A Cloud Center of Excellence is a multi-functional team tasked with the responsibility of developing a framework for the business´s cloud operations, with the objective to achieve continuous cost optimization, govern the cloud using standard KPIs across the whole business, and proactively manage cloud risk.
Google Cloud data governance consists of a) the rules that enable businesses to keep on top of their data, and b) the measures to enforce the rules. However, if the rules and enforcement measures are too stringent, they can stifle innovation and have a negative impact on the flexibility, efficiency, and strategic value benefits of cloud computing.
Our five best practices for Google Cloud data governance should help businesses find a balance between managing data and ensuring it's accessible when required.
1. Ensure you have total visibility of data
Without a holistic view of data and its sources, it can be difficult to know what data you have, where data originated from, and what data is in the public domain that shouldn’t be. For this reason, it’s important to identify any “shadow” Line of Business IT within the business and, if it exists, to integrate it with authorized IT activity.
2. Implement a universal labeling policy
In order to classify and organize data, a universal labeling policy—where all assets are labeled in the same format—is essential. Businesses operating in a multicloud environment should take care to ensure the labels used in Google Cloud (where only lowercase labels are allowed) follow the same format as tags used in AWS or Azure Clouds.
3. Apply least privilege access controls
Least privilege access controls restrict access rights for users, accounts, and processes to only those resources absolutely required to perform routine, legitimate activities.

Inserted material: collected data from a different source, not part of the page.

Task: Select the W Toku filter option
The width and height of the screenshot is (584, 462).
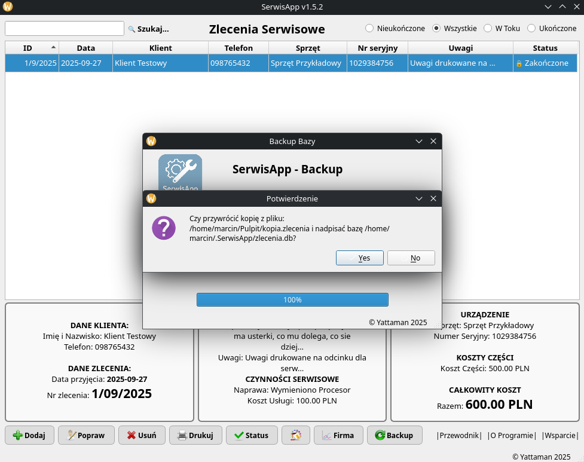Action: click(488, 28)
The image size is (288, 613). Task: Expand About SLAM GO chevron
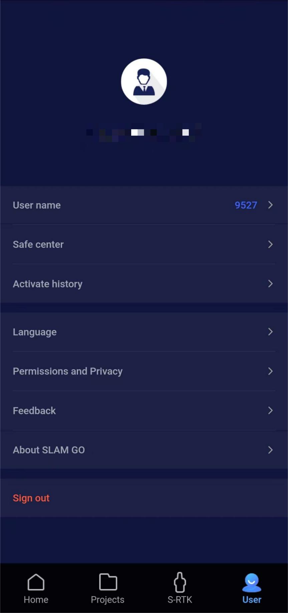coord(270,450)
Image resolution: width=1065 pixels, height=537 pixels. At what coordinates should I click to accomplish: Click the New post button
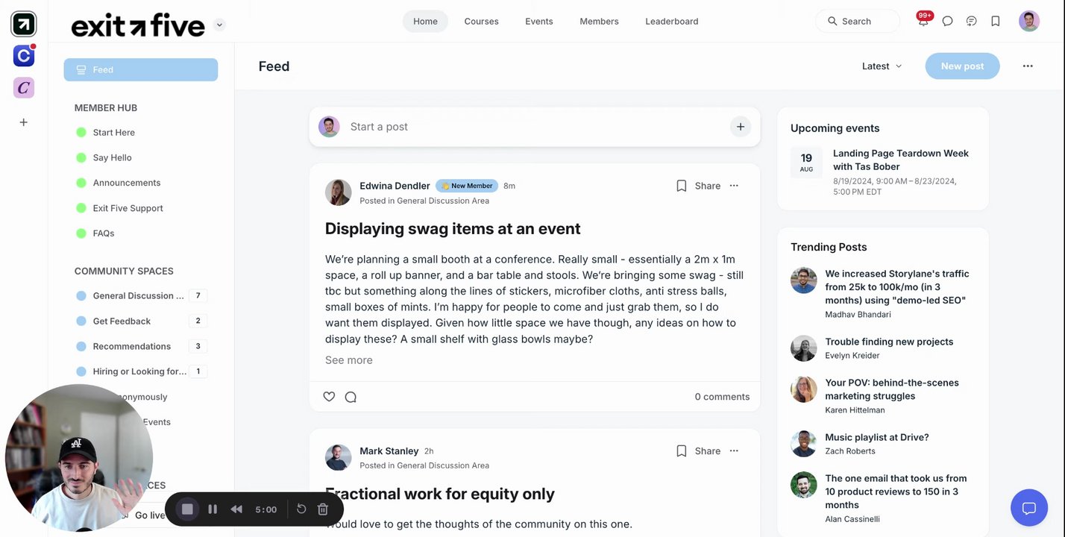click(x=962, y=66)
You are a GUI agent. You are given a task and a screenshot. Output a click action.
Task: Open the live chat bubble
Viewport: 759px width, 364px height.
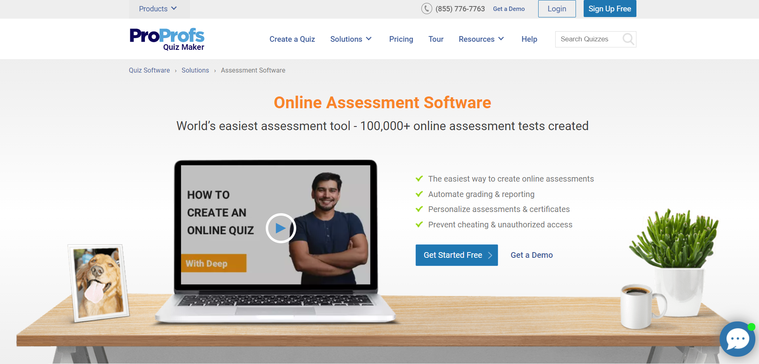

With regards to data in the Google Cloud, businesses can set up owner and reader privileges at project and data set levels to help control access to data.
4. Enable data access audit logs
To avoid potential data loss through security incidents, fraudulent activity, and operational problems, it’s important to enable Data Access audit logs and configure IAM profiles so the audit logs cannot be disabled at user level. The audit logs should be collected and stored securely in a limited access storage volume for analysis when required.
5. Encrypt sensitive data
One of the advantages of implementing a universal labeling policy is that it’s easier to identify and encrypt sensitive data. This—and total visibility—avoids the necessity to encrypt everything and the potential performance problems associated with total encryption. With Google Cloud’s Data Loss Prevention API, you can also de-identify, mask, or tokenize sensitive data.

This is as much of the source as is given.